Infant weight gain is associated with lower lung function and a higher risk of childhood asthma. Detailed individual childhood growth patterns might be better predictors of childhood respiratory morbidity than the difference between two weight and height measurements. We assessed the associations of early childhood growth patterns with lung function and asthma at the age of 10 years and whether the child's current body mass index (BMI) influenced any association.Methods
We derived peak height and weight growth velocity, BMI at adiposity peak, and age at adiposity peak from longitudinally measured weight and height data in the first 3 years of life of 4435 children enrolled in a population-based prospective cohort study. At 10 years of age, spirometry was performed and current asthma was assessed by questionnaire. Spirometry outcomes included forced vital capacity (FVC), forced expiratory volume in 1 s (FEV1), FEV1/FVC ratio, and forced expiratory flow after exhaling 75% of vital capacity (FEF75).Results
Greater peak weight velocity was associated with higher FVC but lower FEV1/FVC and FEF75. Greater BMI at adiposity peak was associated with higher FVC and FEV1 but lower FEV1/FVC and FEF75. Greater age at adiposity peak was associated with higher FVC, FEV1, FEV1/FVC and FEF75, particularly in children with a small size at birth, and lower odds of current asthma in boys.

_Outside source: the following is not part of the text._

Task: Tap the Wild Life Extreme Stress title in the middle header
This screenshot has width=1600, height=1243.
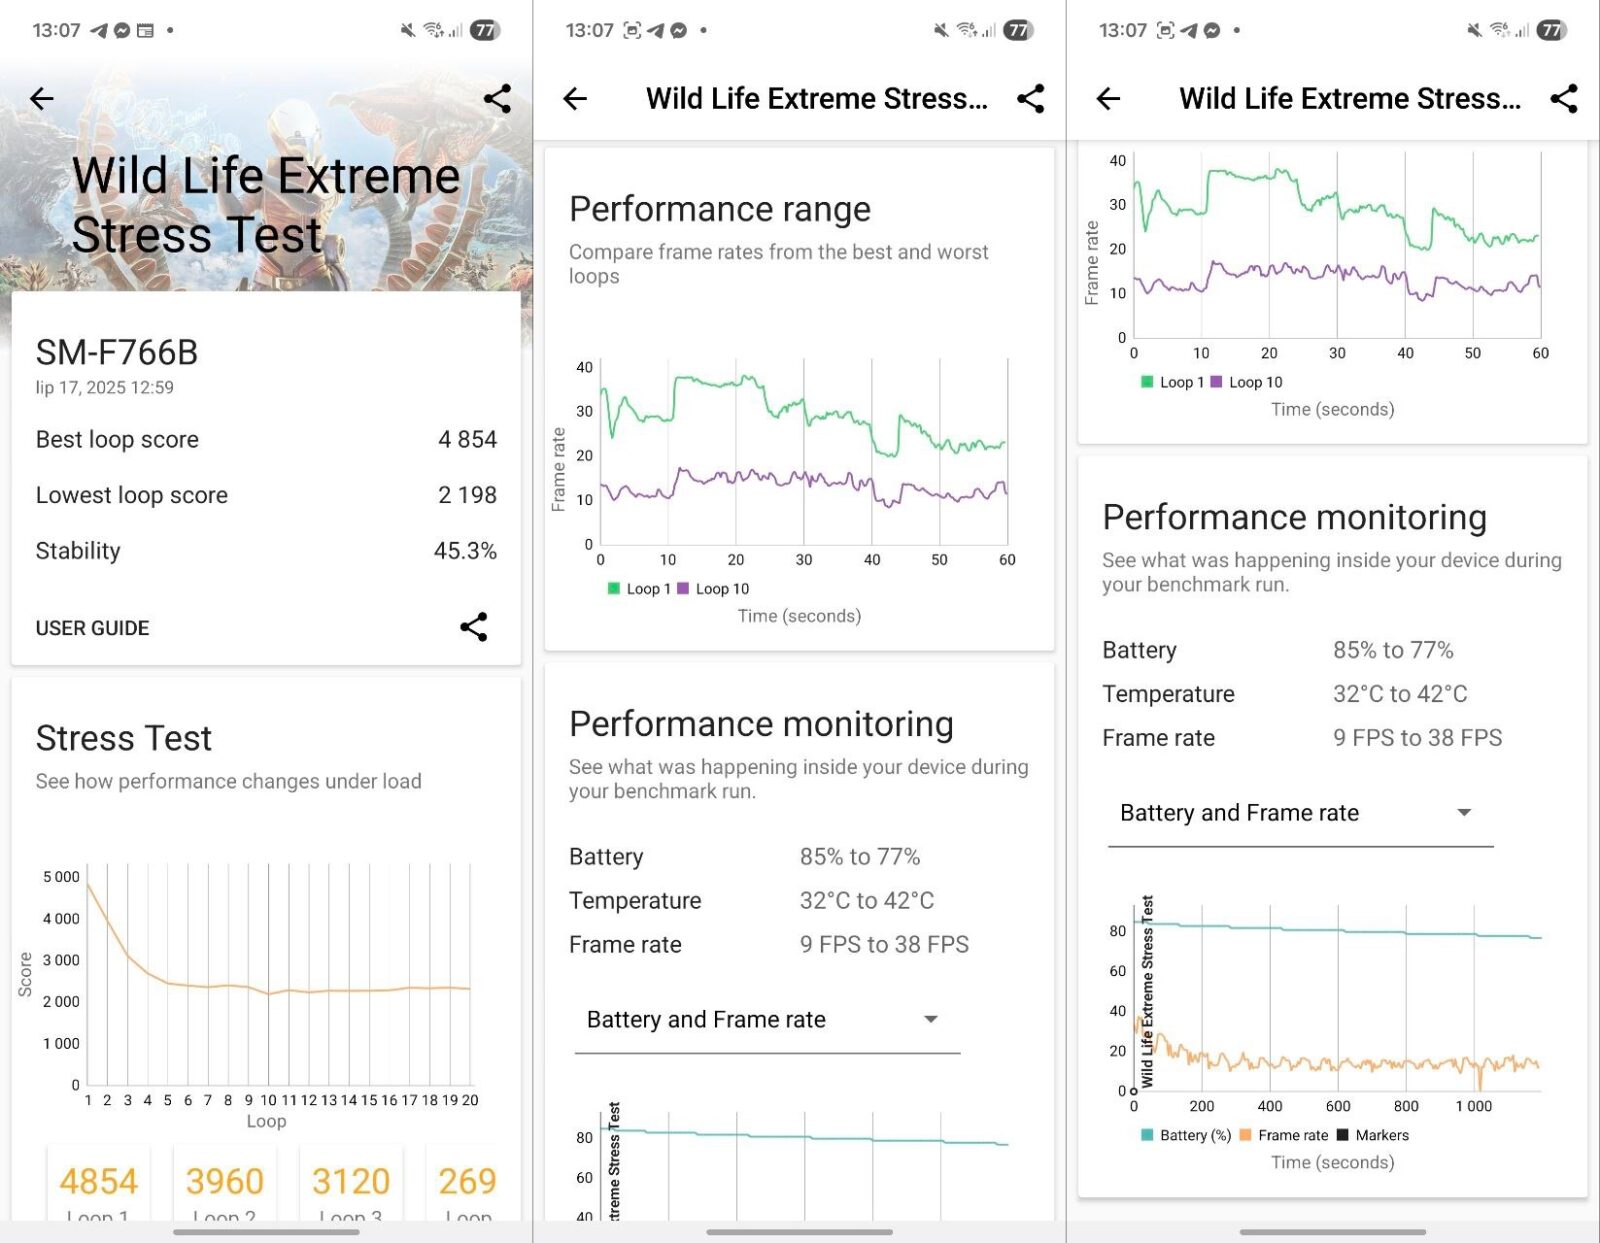Action: point(816,98)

The child's current BMI only explained the associations of peak weight velocity and BMI at adiposity peak with FVC and FEV1. Peak height velocity was not consistently associated with impaired lung function or asthma.Conclusion
Peak weight velocity and BMI at adiposity peak were associated with reduced airway patency in relation to lung volume, whereas age at adiposity peak was associated with higher lung function parameters and lower risk of asthma at 10 years, particularly in boys.